• _PROVIDED MATERIAL_
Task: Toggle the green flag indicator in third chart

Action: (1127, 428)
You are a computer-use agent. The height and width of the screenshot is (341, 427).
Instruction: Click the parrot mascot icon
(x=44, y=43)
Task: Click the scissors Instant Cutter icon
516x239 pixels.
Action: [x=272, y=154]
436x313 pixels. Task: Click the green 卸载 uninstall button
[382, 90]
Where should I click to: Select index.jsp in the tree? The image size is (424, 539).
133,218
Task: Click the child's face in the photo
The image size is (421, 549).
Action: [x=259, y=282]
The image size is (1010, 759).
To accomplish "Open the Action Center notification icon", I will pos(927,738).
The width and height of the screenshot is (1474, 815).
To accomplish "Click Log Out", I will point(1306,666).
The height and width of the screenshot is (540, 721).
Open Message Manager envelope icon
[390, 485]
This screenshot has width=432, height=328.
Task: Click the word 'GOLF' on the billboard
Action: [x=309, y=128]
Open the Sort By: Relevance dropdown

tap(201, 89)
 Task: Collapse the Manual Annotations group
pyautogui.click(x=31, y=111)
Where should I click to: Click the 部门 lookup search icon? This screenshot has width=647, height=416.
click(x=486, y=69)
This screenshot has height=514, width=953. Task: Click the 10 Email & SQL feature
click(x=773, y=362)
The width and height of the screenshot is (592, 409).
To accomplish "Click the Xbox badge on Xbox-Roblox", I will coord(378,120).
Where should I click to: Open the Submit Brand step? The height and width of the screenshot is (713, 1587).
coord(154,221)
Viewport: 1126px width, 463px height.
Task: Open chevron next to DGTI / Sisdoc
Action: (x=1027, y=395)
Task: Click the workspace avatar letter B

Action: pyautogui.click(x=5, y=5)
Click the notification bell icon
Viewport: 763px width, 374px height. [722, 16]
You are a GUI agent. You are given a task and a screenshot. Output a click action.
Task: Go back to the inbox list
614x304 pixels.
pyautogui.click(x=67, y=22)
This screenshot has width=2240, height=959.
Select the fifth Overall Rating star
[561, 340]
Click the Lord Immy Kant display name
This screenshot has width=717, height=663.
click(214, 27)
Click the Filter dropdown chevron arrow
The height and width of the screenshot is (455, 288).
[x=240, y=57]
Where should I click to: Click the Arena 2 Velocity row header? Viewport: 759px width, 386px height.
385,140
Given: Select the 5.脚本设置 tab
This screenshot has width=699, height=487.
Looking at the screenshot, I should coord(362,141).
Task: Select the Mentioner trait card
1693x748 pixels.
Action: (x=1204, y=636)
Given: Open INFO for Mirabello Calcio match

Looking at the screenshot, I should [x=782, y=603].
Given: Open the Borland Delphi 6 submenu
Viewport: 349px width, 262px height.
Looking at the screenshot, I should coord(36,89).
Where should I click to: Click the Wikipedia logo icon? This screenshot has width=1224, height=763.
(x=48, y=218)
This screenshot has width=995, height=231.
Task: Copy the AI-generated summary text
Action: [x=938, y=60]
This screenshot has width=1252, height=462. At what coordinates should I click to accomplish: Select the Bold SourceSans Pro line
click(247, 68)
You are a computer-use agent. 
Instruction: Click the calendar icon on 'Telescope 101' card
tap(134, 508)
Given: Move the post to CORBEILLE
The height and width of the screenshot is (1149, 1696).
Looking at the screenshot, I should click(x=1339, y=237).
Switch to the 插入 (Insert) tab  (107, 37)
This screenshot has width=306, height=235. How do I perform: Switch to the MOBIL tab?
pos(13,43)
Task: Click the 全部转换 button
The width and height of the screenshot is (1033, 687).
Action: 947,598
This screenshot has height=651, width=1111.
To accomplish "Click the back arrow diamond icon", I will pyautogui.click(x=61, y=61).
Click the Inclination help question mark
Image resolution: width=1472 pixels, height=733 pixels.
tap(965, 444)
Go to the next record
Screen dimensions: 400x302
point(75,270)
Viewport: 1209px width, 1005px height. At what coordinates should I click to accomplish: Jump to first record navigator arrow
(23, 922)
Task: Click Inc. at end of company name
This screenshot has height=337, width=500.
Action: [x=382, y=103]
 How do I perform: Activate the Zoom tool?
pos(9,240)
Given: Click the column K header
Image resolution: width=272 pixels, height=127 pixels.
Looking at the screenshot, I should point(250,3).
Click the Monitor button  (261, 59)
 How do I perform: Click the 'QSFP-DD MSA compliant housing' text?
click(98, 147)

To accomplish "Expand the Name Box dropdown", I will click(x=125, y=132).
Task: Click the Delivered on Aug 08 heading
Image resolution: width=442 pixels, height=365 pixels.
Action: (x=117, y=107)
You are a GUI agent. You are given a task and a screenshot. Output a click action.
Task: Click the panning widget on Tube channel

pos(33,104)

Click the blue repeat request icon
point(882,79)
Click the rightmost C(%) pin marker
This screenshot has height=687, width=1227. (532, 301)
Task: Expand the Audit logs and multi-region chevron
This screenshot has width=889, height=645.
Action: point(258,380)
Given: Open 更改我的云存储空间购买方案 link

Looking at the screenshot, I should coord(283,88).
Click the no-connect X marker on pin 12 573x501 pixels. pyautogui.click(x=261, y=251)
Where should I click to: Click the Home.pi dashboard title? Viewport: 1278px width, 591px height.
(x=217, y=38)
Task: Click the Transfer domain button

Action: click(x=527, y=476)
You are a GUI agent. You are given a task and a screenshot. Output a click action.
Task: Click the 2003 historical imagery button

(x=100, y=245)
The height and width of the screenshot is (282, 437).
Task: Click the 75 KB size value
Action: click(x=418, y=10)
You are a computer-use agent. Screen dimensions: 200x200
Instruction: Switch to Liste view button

• _WHAT IS REQUIRED_
Could you restate word for word the lines above, from the one that contains "This screenshot has width=889, height=645." through the one that contains "Click the no-connect", and no others?

• _THE ANSWER_
This screenshot has width=889, height=645.
Action: point(258,380)
Given: Open 更改我的云存储空间购买方案 link

Looking at the screenshot, I should coord(283,88).
Click the no-connect X marker on pin 12 573x501 pixels. pyautogui.click(x=261, y=251)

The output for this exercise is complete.